09 January 2018
The green bond market continues to evolve, attracting new issuers in new parts of the world. A significant milestone was passed in November when the figure for issuance for the year broke through the $100 billion mark. It was the first time this had been achieved.
The previous year saw $92.4 billion of issues, which was also a record.
As this article went to press, in mid-December, the figure for 2017 was $122.7 billion.
In its early years, the market was supported by multilateral development banks, but is now also being driven by municipalities, financial institutions and a growing number of corporates.
One of the big themes of the market's recent evolution is sovereign issuance.
Poland was the first national government to issue a green bond, when it raised €750 million ($800 million) in December 2016.

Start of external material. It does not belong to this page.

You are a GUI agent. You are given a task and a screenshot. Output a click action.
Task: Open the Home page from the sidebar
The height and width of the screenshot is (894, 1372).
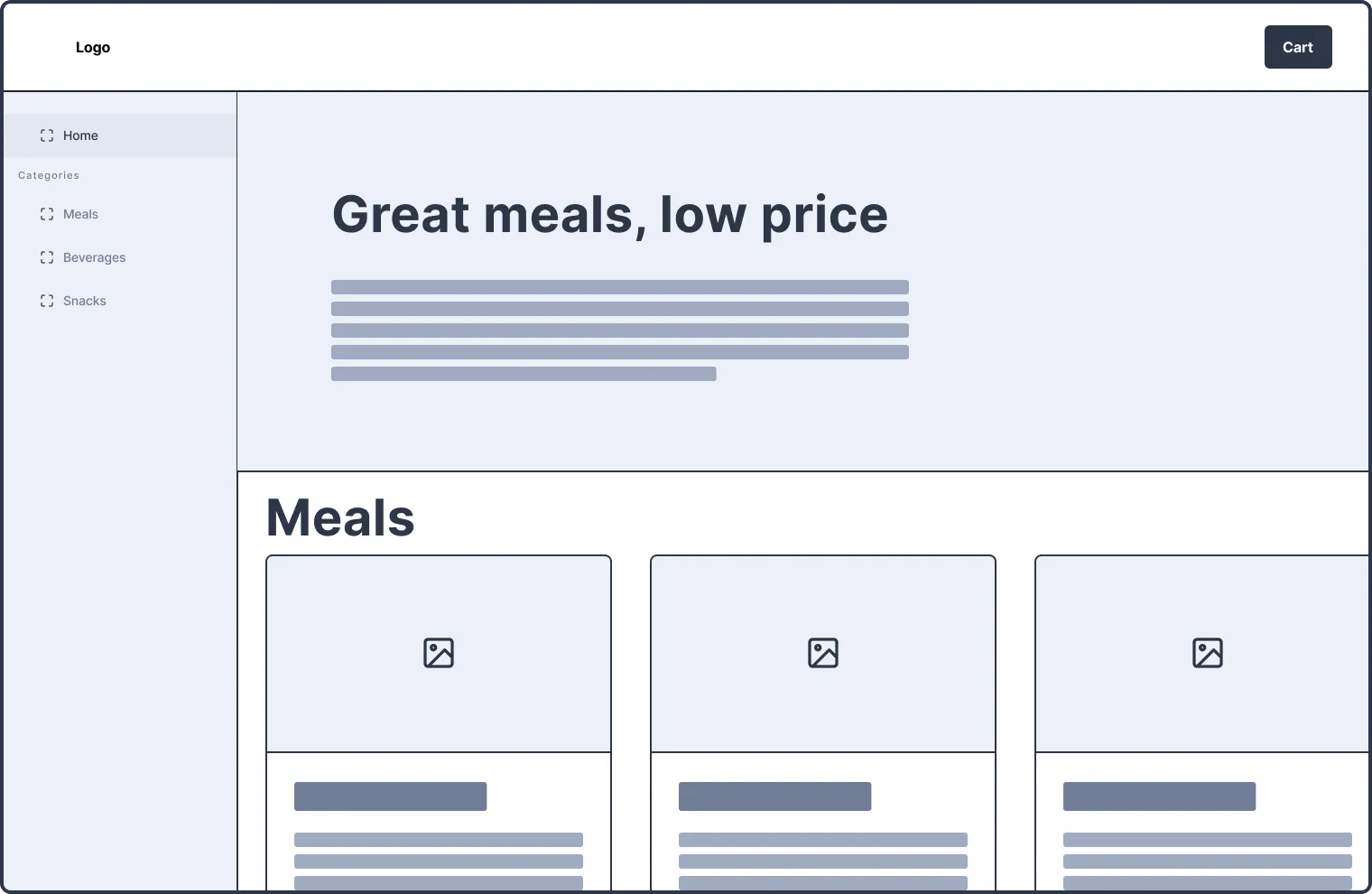coord(80,135)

It was followed in January by France, with a €7 billion issue – comfortably the biggest green bond ever issued. It has tapped this twice, bringing the total to more than €9 billion, and it could eventually grow to twice this size.
Fiji and Nigeria have also come to the market, with smaller issues. Poland plans another issue in early 2018, while Belgium has announced plans to raise several billion euros through a green bond in 2018.
There are thought to be more than 10 sovereigns planning issues, including Hong Kong and Sweden.
Investors are excited about sovereign green bonds because they bring scale and liquidity.
Sovereign bonds are a staple food for most big investors, so green bonds issued by countries will help propel the green bond market further into the mainstream.
The green bond market could prove particularly powerful if it helps channel additional funding to developing countries to help them meet their climate agreements. The $2 billion emerging markets green bond fund being launched by the IFC and Amundi could be transformative.
There is also progress being made on harmonising impact reporting and developing standards, with the Climate Bonds Standards continuing to develop and gain traction, ISO launching a working group to explore drawing up standards, and the EU expected to announce a green finance taxonomy.
With the Task Force on Climate-related Financial Disclosures (TCFD) urging companies and investors to start thinking about risks and opportunities presented by climate change, I would expect to see growing demand for green bonds from 'pureplay companies', or bonds with recourse to green assets, such as asset-backed securities.
Finally, the market is broadening into sustainability bonds market, helped by ICMA publishing Social Bond Principles and Sustainable Bond Guidelines to accompany its Green Bond Principles. More green bonds are referencing the UN's Sustainable Development Goals (SDGs) in their frameworks, reflecting the growing attention many investors are paying to the SDGs.The World Bank and HSBC have both issued bonds with an SDG label.